Segue, alle 22, Dove lei non è (studio) per la regia e coreografia di Francesco Marilungo.

Dove lei non è si inserisce all’interno del macro-progetto di ricerca coreografica sul pianto rituale, Stuporosa, portando il fuoco sulla dicotomia presenza-assenza relativa alla persona cara defunta. Tutti i rituali funebri possono di fatto essere concepiti come una forma di dialogo con l’assente. Un’ assenza che è però tale solo sul piano del reale poiché il defunto continua a sopravvivere sotto forma di immagini, di ossessioni, di ricordi cercati o respinti a seconda dello stato d’animo del momento. Egli non c’è più ma resta accessibile per mezzo del pensiero: l’altro assente nel mondo reale diventa l’altro presente nell’immaginario.
Il titolo della performance, Dove lei non è, riprende quello del diario di lutto che Roland Barthes scrisse per due anni dopo la morte della madre. Un diario custode di una quotidianità diversa ora che non c’è più la persona amata; espressione continua e frammentaria di un sentimento lacerante associato al vuoto, alla perdita e che in realtà svela la presenza costante di una persona nonostante la sua morte.

Francesco Marilungo, dopo gli studi in Ingegneria termo-meccanica e un periodo di ricerca nel settore aerospaziale, volge il suo interesse verso le arti performative formandosi presso l’Atelier di Teatrodanza della Scuola d’Arte Drammatica Paolo Grassi di Milano. I suoi lavori coreografici nascono da uno studio dettagliato di determinati temi legati all’organizzazione dell’essere umano in contesti socio-culturali specifici, a dinamiche di potere tra individui, a relazioni e rappresentazioni di genere – questi costituiscono lo spunto per costruire il sistema di segni che va a comporre la dimensione spazio-temporale della performance.

Si prosegue domenica 12 novembre con Back Eye Black del performer e corografo Aeristide Rontini. Nell’odierna cultura della sovraesposizione mediatica e dell’apparire i nostri corpi sono diventati sempre più oggetto di immagini da esibire, oggetto di racconti intimistici da consumare senza sosta.

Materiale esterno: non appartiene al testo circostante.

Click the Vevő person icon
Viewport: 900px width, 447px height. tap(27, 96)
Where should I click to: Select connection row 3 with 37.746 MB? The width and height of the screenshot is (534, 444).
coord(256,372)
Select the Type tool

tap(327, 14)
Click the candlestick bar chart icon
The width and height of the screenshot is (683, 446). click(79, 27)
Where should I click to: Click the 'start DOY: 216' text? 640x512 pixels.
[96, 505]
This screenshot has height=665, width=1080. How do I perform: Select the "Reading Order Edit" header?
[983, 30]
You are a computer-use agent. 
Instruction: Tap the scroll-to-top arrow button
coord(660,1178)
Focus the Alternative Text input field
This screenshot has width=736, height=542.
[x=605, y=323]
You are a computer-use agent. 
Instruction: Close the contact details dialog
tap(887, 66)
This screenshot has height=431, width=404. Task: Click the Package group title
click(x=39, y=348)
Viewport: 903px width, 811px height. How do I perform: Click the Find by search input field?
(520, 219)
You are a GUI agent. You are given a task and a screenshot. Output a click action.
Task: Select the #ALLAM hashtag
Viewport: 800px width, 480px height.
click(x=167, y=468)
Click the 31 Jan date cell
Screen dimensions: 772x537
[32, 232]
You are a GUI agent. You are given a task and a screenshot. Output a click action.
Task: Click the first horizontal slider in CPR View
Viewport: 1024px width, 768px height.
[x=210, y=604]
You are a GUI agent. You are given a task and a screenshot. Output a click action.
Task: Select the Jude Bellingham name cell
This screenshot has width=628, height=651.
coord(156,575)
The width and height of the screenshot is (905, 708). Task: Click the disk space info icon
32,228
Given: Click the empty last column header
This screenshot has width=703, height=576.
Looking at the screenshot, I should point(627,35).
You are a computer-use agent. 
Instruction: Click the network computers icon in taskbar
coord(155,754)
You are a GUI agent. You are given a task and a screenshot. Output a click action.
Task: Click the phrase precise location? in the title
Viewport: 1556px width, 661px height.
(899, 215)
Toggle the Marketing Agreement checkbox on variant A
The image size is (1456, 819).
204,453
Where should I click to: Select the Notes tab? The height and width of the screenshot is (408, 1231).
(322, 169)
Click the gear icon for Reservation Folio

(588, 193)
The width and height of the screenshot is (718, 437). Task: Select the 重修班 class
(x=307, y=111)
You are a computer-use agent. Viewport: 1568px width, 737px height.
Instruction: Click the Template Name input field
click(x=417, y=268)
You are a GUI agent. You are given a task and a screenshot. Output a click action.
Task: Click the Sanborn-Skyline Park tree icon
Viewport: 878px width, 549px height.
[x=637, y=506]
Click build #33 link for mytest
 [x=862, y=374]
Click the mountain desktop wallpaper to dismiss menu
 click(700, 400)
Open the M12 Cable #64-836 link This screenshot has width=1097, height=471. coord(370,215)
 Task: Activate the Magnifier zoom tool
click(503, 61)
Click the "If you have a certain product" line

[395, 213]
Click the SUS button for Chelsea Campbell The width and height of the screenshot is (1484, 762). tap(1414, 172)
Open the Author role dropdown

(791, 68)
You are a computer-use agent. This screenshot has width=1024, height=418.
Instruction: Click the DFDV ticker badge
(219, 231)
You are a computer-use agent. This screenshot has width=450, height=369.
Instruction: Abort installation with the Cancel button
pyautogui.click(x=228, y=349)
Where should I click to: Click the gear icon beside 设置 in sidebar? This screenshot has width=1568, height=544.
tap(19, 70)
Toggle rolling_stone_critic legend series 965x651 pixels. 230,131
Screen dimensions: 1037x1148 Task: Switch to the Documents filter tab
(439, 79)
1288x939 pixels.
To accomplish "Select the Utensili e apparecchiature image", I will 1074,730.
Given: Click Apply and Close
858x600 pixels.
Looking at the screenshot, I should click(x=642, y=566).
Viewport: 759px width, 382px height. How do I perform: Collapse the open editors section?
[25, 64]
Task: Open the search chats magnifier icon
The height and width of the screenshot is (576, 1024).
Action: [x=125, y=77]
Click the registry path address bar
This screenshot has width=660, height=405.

Corpi sottoposti allo sguardo curioso e indagatore di osservatori sconosciuti. Corpi che sperimentano la perdita di volume e del pulviscolo vibrazionale che li attraversa. Perdita che si origina nel virtuale e che espande i suoi domini nel reale facendo diventare carne i suoi dispositivi. “Back Eye Black” si pone nel luogo della scena come oggetto utopico per creare paradossi nella visione dello spettatore che sperimenta la vicinanza dei corpi sottratti alla luce diretta del riflettore. Non più corpi ma ombre che perdono i confini per dispiegare le ali nell’orizzonte aperto dell’infinito. A seguire Il linguaggio degli oggetti di Ateliersi con Fiorenza Menni e Andrea Mochi Sismondi
Ateliersi invita il pubblico a un’esperienza immaginativa a partire dalla scrittura di Daniele Del Giudice. Gli oggetti del nuovo secolo, scrive Del Giudice, sono “gli oggetti del comunicare, sempre più piccoli, sempre più portatili, quasi annunciassero un’imminenza di telepatia globale, […] prima che tutto si ritragga e si svolga solo nella mente e nel cuore”. È una riflessione che lo scrittore esplicita a partire da un’opera installativa che realizza per la Triennale di Milano disponendo all’interno di una grande teca alcuni oggetti che assumono un forte valore simbolico nel passaggio tra XX e XXI secolo. Menni e Mochi Sismondi si immergono nella relazione poetica che lo scrittore instaura con gli elementi del reale e costruiscono un’opera incentrata su quelle forme descrittive che danno conto del fatto “che tra osservatore e cosa osservata c’è indistinguibilità e reversibilità”.